# OpenTelemetry Logging

## Introduction

Of all telemetry signals logs have probably the biggest legacy. Most programming
languages have built-in logging capabilities or well-known, widely used logging
libraries.

For metrics and traces OpenTelemetry takes the approach of a clean-sheet design,
specifies a new API and provides full implementations of this API in multiple
languages.

Our approach with logs is somewhat different. For OpenTelemetry to be
successful in logging space we need to support existing legacy of logs and
logging libraries, while offering improvements and better integration with the
rest of observability world where possible.

This is in essence the philosophy behind OpenTelemetry's logs support. We
embrace existing logging solutions and make sure OpenTelemetry works nicely with
existing logging libraries, log collection and processing solutions.

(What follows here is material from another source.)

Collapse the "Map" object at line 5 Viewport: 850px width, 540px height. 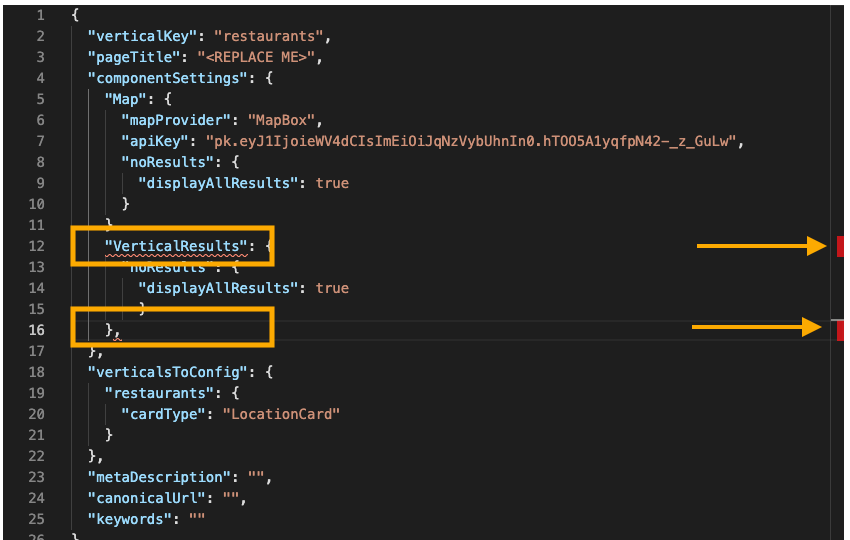126,100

## Limitations of non-OpenTelemetry Solutions

Unfortunately existing logging solutions are currently weakly integrated with
the rest of the observability signals. Logs typically have limited support in
tracing and monitoring tools in the form of links that use available and often
incomplete correlation information (such as the time and origin attributes).
This correlation may be fragile because attributes are often added to logs,
traces and metrics via different means (e.g. using different collection agents).
There is no standardized way to include the information about the origin and
source of logs (such as the application and the location/infrastructure where
the application runs) that is uniform with traces and metrics and allows all
telemetry data to be fully correlated in a precise and robust manner.

Similarly, logs have no standardized way to propagate and record the request
execution context. In distributed systems this often results in a disjoint set
of logs collected from different components of the system.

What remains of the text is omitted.